Having a Budget in October was unusual. Of course, we are now in the new cycle of autumn Budgets and Spring Statements, the premiere of the latter having been made on 13 March.
But if the pundits are to be believed, it was also down to politics, with Philip Hammond wanting to get the process under way before the next round of parliamentary battles over Brexit begins.
That said, the 2018 Budget was always going to be a holding affair. Not only is it the final one before Brexit is due to occur, it is also the last before the 2019 spending review is published.
This will set out government expenditure for 2020/21 and, if the normal pattern is followed, the next two financial years (which would take it beyond the theoretical date of the next election).
For all the uncertainty, Hammond had a better economic background than expected for it. But while the better-than-forecast borrowing numbers, due primarily to lower-than-projected spending, may appear to have given him some welcome wriggle room, the prime minister had reapplied the straight jacket with her summer promise of £20bn a year extra for NHS spending by 2023.
So what did emerge from the constrained Budget? Well, an ebullient chancellor very deliberately positioned the Conservatives in stark contrast to the opposition. It almost had a pre-election feel to it. He made it clear that, unlike Labour, this government was to be trusted to “end austerity but continue to apply discipline”.
The key changes of relevance to financial planners are as follows:
The personal allowance and higher rate threshold will rise to the manifesto-promised 2020/21 levels of £12,500 and £50,000 a year early (2019/20). It is worth noting these changes will have an impact on the amount of relief those affected receive on their pension contributions. It is also worth noting the higher rate tax thresholds in Scotland and the rest of the UK continue to diverge and, if the Scottish threshold remains at its current level of £43,430, it will be £6,570 behind. If the rates of Scottish income tax remain higher than in the rest of the UK, more people on the same earnings but resident in different parts of the country will not only pay different levels of income tax, but also receive different pension tax relief on their contributions. The Scottish Budget takes place on 12 December.
The starting rate of tax (0 per cent) remains available for up to £5,000 of savings income.
A consultation on trust taxation reform (with the emphasis on simplification) will be launched.
Technical changes to the residence nil rate band were announced but no other inheritance tax reform. We still await the Office of Tax Simplification report on IHT.
The capital gains tax annual exempt amount is to go up to £12,000 for 2019/20. The exempt amount for most trusts will accordingly move up to £6,000.
The Isa contribution limit stays at £20,000, with the Junior Isa contribution limit moving up to £4,368.
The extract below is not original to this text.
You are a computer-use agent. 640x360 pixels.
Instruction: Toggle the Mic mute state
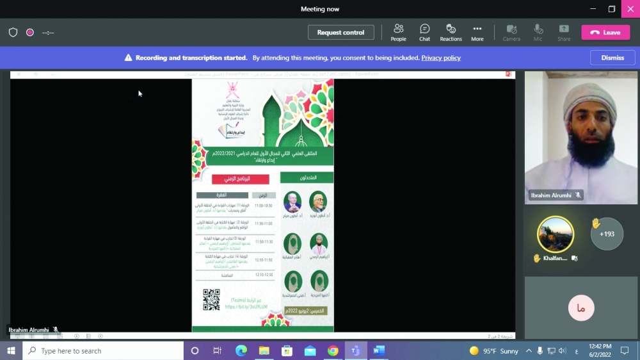[x=538, y=32]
The long-standing and much-loved CGT principal private residence relief conditions remain, but with the final period exemption for PPR relief reduced to nine months from 2020.
There were no major pension changes other than an increase in the lifetime allowance to £1,055,000 from 6 April, some proposals in relation to banning cold calling, and a “progress report” on the development of the dashboard and pensions for the self-employed. Given the chancellor’s well-reported statement that “pensions tax relief is eye-wateringly expensive”, there was no doubt much relief this was left alone – for now at least. The political situation and desire to avoid conflict within the party at this stage was probably a contributor.
Some changes to entrepreneurs’ relief, predominantly extending the qualifying period to 24 months from 6 April.
Off-payroll working changes to be extended to the private sector.
A further extensive package of targeted anti-avoidance measures.
So no major changes to the key areas of financial planning. Not even in relation to the anti- tax avoidance provisions. A robust package of anti-avoidance measures has become standard fayre at Budget time – and this year is no exception, though few, if any, will impact financial planning strategies.
The constant flow of targeted anti-avoidance rules, the general anti-abuse rule, successful litigation, extended disclosure of tax avoidance scheme provisions and negative publicity against avoidance have helped ensure the market for aggressive tax planning has all but disappeared.
Against that backdrop, planners have a positive message to deliver on the tried and tested strategies that can be deployed, including tax-efficient pensions, Isas, enterprise investment schemes and venture capital trusts, collective investments and bonds, as well as the wide range of IHT plans, to name just a few.
None of these, used in the way the legislation intended, are subject to any threat from the latest swathe of anti–avoidance provisions.
But one final note: the chancellor made it clear that, were the economic position to change materially over the next few months (no prizes for guessing what could cause this to happen), then next year’s Spring Statement might be upgraded to a “full fiscal event”. In other words, another Budget.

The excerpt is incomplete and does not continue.